- **What needs to be done**
Working from the entries that follow, transcribe exactly and only the lines from the one with "The width and" through the last, pictures excluded.

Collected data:
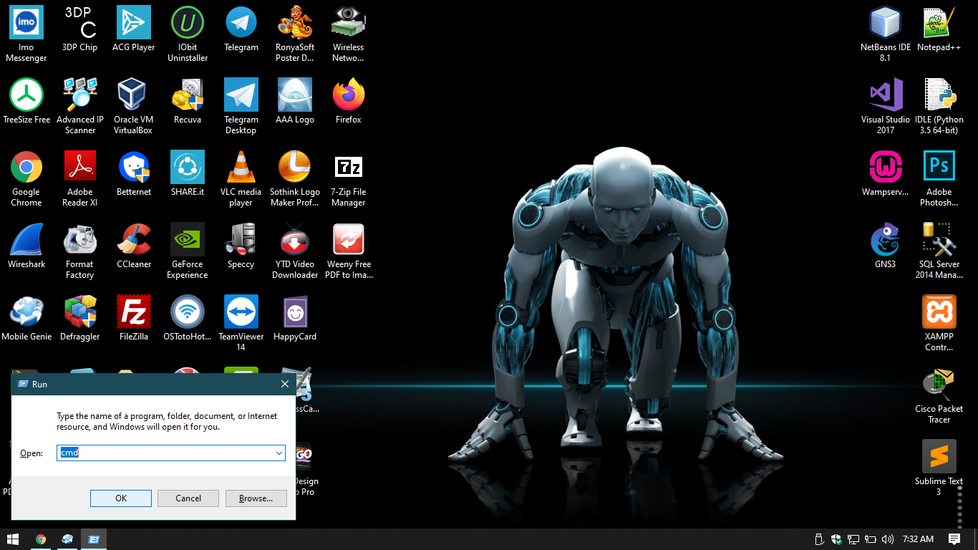Open the speaker volume control in the tray
Image resolution: width=978 pixels, height=550 pixels.
coord(888,539)
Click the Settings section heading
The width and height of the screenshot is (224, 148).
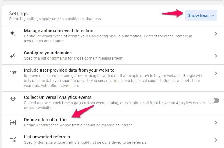coord(18,14)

- **Completed task**
The width and height of the screenshot is (224, 148).
coord(18,14)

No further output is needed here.